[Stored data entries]

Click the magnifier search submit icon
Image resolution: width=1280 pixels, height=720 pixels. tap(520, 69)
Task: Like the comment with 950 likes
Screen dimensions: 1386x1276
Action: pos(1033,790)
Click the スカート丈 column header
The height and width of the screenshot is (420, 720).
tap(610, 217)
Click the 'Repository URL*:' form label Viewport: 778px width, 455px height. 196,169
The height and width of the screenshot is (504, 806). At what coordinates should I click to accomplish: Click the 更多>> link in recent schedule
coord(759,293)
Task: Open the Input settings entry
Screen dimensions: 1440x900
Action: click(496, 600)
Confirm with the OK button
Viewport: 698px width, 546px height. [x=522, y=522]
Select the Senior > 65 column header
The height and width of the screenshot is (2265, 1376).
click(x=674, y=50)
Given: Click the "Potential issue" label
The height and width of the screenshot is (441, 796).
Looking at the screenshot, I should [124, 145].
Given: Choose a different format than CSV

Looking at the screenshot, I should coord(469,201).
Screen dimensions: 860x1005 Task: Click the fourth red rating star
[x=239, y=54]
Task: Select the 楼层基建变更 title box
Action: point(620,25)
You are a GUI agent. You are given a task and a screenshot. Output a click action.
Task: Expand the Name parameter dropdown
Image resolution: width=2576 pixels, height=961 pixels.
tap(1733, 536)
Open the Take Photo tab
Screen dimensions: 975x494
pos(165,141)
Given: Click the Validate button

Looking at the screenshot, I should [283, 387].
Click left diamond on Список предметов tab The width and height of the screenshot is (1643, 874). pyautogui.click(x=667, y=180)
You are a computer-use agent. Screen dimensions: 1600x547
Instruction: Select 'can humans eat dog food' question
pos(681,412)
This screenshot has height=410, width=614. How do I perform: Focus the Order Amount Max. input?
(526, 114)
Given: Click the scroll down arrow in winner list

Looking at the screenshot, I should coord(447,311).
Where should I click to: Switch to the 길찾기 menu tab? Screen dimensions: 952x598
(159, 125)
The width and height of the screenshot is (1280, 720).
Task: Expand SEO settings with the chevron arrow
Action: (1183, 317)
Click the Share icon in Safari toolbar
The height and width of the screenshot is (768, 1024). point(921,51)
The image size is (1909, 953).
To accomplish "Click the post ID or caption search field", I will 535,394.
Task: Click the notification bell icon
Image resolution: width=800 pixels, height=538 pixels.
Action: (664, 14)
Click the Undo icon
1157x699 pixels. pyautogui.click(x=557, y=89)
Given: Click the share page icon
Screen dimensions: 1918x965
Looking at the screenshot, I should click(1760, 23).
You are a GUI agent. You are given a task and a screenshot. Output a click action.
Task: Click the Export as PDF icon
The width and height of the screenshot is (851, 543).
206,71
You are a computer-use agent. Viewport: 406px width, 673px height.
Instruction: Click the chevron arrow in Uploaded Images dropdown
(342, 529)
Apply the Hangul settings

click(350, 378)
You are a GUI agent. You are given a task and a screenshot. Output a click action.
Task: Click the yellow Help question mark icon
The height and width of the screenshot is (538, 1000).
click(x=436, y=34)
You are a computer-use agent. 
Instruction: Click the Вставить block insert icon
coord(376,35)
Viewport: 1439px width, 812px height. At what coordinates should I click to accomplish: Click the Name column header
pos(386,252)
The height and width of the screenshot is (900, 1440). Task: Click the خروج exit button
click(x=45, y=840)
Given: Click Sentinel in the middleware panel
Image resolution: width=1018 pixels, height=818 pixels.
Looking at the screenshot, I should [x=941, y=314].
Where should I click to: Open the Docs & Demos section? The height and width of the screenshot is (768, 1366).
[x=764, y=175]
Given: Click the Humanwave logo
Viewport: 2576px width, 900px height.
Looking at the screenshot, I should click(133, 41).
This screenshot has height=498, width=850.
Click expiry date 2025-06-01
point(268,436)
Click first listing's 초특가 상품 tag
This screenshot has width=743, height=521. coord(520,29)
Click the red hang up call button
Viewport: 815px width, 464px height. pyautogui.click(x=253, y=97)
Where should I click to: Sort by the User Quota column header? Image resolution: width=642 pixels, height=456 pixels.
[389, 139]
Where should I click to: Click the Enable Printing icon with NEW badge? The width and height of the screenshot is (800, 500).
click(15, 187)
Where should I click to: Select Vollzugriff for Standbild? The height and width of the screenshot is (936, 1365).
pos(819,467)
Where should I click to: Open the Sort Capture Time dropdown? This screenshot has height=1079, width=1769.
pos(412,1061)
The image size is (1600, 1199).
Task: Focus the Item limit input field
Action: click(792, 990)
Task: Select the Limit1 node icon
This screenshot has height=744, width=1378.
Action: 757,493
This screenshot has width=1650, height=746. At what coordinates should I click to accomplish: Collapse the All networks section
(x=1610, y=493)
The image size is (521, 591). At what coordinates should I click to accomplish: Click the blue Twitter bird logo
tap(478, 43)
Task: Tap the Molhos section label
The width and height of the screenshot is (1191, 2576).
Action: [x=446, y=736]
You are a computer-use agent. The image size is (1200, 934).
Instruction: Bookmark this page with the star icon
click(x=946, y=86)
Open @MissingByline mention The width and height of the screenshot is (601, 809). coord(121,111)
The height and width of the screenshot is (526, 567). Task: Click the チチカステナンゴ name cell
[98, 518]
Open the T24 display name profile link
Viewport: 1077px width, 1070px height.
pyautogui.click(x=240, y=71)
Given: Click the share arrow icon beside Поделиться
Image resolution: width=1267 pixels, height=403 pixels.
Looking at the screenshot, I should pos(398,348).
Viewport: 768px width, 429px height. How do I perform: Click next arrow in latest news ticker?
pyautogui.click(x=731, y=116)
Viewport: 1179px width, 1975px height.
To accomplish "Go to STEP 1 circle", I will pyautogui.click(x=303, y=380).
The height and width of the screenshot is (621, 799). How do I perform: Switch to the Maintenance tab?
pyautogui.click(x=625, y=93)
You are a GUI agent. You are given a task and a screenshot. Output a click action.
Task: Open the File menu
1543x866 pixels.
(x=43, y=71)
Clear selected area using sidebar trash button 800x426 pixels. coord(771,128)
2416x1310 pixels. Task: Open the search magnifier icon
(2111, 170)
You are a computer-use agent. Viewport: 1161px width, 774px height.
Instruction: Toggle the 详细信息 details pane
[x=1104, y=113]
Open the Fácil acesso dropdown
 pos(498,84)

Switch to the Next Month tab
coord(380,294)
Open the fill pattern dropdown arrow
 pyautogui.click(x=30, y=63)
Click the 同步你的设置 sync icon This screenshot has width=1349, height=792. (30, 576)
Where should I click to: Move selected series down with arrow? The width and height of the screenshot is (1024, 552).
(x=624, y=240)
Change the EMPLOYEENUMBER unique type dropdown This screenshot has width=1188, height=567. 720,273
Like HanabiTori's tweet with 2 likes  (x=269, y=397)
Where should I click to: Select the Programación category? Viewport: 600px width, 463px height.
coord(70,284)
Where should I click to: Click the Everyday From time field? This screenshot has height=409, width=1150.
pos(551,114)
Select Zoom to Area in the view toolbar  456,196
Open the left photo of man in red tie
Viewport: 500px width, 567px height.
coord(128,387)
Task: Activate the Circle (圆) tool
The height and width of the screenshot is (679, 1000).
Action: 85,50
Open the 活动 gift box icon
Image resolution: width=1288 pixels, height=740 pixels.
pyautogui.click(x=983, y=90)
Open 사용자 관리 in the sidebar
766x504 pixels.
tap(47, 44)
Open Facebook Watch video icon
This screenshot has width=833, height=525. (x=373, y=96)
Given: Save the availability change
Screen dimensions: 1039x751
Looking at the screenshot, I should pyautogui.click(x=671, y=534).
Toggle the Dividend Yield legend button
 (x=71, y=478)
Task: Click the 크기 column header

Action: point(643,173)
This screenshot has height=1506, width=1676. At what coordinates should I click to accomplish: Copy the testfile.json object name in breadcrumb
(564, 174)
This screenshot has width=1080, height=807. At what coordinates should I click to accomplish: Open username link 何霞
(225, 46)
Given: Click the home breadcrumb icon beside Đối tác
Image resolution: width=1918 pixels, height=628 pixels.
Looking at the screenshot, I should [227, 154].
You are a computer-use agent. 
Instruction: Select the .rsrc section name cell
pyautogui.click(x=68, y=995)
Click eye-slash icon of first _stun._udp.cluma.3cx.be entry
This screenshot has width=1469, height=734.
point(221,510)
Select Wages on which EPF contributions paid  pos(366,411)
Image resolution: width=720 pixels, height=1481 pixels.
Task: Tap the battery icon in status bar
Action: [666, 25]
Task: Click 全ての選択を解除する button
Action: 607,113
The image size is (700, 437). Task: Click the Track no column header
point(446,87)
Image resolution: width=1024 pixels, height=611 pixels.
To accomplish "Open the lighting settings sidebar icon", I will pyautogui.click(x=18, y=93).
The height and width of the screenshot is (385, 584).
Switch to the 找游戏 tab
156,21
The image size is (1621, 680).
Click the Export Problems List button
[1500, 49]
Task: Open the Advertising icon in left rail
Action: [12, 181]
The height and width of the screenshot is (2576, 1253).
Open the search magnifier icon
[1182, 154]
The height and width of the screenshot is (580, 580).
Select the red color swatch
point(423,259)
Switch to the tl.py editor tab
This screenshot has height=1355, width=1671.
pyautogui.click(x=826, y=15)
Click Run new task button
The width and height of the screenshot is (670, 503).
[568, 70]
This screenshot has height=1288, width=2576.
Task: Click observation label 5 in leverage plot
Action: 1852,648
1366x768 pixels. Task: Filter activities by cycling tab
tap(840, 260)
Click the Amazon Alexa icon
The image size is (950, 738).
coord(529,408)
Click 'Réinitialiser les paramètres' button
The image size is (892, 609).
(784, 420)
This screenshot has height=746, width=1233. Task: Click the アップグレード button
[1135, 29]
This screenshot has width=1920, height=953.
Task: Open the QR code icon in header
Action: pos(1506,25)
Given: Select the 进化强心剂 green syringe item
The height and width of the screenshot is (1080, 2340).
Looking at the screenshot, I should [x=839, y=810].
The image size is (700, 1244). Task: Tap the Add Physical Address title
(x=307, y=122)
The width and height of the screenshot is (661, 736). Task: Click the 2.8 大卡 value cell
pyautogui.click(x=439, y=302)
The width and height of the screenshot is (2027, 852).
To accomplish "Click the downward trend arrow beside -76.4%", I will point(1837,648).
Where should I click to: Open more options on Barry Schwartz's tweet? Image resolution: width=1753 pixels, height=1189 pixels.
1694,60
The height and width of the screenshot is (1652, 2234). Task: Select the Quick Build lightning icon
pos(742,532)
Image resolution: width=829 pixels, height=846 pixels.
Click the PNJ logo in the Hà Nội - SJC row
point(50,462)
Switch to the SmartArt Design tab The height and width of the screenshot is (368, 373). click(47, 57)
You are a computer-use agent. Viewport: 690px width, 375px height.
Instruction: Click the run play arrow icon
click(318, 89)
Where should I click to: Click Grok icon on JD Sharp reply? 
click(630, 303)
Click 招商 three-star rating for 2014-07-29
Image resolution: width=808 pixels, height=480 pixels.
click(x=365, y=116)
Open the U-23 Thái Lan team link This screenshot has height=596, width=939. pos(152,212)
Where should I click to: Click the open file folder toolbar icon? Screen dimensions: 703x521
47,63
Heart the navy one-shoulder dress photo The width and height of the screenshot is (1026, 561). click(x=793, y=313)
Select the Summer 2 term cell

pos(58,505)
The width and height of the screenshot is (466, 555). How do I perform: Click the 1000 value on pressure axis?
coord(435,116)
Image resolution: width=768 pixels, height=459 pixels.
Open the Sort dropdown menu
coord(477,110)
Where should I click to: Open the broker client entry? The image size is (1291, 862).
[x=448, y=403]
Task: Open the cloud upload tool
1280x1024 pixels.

# Work required:
Only a number is wanted here: the count of lines in the data that contain the string "Like".

# Result:
2